▶ YOUR OBJECTIVE
For each line below that holds "every", return the line as it stands.

▶ DATA IN THIS EXERCISE
>>>

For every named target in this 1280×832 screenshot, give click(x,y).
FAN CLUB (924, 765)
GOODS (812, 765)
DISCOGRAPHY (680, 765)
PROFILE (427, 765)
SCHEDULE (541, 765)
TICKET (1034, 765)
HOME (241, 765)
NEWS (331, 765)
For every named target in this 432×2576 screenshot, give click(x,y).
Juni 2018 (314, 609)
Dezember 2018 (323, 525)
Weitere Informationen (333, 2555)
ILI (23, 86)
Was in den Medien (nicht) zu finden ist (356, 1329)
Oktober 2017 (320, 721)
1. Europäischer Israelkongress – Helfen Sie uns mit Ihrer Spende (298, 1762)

<<<

▶ REPLY TO THE EXERCISE
For every named target in this 1280×832 screenshot, give click(x,y).
For every named target in this 432×2576 screenshot, give click(x,y).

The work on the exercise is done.